Nel 2015 ha iniziato a perdere gradualmente anche l’udito dall’orecchio sinistro, fino ad arrivare ad anacusia destra e sordità grave a sinistra. Da quel 2 luglio, data che Elisa definisce come il suo secondo compleanno, la sua vita è cambiata. Inizialmente è stata sul punto di arrendersi, tanta era la disperazione: non riusciva ad immaginare un modo in cui avrebbe potuto continuare a fare il suo lavoro e, soprattutto, pensava che non sarebbe più riuscita ad ascoltare la sua amata musica. Un giorno, suonando in studio un pianoforte con un volume molto alto, ha scoperto che la musica non si sente solo attraverso l’udito, ma può risuonare in tutto il corpo, attraverso le vibrazioni delle diverse frequenze. Da questa nuova consapevolezza Elisa ha avviato un percorso di rinascita, grazie al quale ha scoperto il mondo della musicoterapia, trovando un nuovo modo di vivere la musica.
“Le Musicoccole”, un nuovo approccio di condividere la musica
Elisa ha studiato presso l’Associazione Pedagogia Musicale e Musicoterapia di Cremaschi Trovesi, dove ha imparato non solo le tecniche cliniche, ma anche l’importanza delle relazioni umane.

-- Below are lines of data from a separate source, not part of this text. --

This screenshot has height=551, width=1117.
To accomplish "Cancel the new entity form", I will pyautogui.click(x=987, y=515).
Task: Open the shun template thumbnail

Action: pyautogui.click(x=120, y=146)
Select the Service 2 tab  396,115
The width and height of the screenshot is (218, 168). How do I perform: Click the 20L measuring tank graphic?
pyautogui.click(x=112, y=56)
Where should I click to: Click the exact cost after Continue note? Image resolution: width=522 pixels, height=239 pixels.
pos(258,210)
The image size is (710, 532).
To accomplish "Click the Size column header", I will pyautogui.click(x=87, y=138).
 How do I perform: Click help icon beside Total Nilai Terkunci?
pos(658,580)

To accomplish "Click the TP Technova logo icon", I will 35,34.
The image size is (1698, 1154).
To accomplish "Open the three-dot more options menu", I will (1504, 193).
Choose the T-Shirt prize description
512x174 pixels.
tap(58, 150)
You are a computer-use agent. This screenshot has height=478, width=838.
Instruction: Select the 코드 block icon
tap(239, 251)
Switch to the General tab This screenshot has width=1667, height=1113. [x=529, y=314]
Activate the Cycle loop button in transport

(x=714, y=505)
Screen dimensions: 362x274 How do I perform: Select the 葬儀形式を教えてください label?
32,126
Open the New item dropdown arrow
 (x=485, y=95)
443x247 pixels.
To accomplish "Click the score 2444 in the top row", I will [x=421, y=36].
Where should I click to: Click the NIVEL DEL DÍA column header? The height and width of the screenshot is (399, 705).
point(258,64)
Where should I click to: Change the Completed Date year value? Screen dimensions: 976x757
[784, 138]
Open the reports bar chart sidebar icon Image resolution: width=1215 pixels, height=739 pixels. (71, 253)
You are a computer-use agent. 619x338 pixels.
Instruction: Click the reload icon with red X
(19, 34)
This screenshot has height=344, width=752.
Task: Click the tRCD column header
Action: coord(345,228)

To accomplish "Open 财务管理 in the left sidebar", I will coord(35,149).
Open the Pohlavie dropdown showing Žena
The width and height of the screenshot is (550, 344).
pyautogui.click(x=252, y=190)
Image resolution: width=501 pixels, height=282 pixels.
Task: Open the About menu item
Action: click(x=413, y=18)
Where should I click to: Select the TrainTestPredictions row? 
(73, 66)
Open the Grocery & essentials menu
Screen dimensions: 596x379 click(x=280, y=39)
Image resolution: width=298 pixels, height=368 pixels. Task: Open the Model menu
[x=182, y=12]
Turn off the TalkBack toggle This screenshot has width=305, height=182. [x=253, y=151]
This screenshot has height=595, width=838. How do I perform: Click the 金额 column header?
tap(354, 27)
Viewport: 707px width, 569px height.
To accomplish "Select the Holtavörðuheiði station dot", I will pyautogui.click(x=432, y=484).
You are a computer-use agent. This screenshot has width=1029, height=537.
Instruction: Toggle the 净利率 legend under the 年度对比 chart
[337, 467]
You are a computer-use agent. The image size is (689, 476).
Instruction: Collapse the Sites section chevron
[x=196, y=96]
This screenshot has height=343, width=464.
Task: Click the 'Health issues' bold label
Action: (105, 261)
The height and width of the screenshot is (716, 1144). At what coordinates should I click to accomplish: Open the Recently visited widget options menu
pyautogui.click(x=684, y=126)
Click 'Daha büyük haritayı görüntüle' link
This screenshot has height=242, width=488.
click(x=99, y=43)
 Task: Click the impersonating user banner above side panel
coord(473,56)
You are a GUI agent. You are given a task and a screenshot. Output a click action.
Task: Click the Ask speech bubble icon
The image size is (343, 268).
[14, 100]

Oggi è una musicoterapeuta e condivide la musica con i bambini più piccoli, da 0 a 3 anni, e con quelli con disabilità.
Nel 2015 ha ideato “Le Musicoccole“, un percorso che offre la possibilità di conoscere la musica in modo profondo ed armonico, pensato per rafforzare il legame affettivo tra i genitori e i loro bambini, stimolando quest’ultimi in un modo creativo e divertente. Per il percorso, gli operatori de “Le Musicoccole” utilizzano strumenti innovativi come la pedana sensoriale, che permette di percepire le vibrazioni della musica con il corpo, attraverso un sofisticato sistema di autoparlanti.
Oggi Elisa non solo canta ancora, ma utilizza la sua esperienza per permettere alle persone di sentire la musica in un modo di ascolto più intimo e profondo. Con la sua storia di forza e resilienza, Elisa ci ha dimostrato che la vera forza risiede nell’accettare e vedere da una prospettiva diversa le nostre sfide più grandi, per trasformarle in opportunità.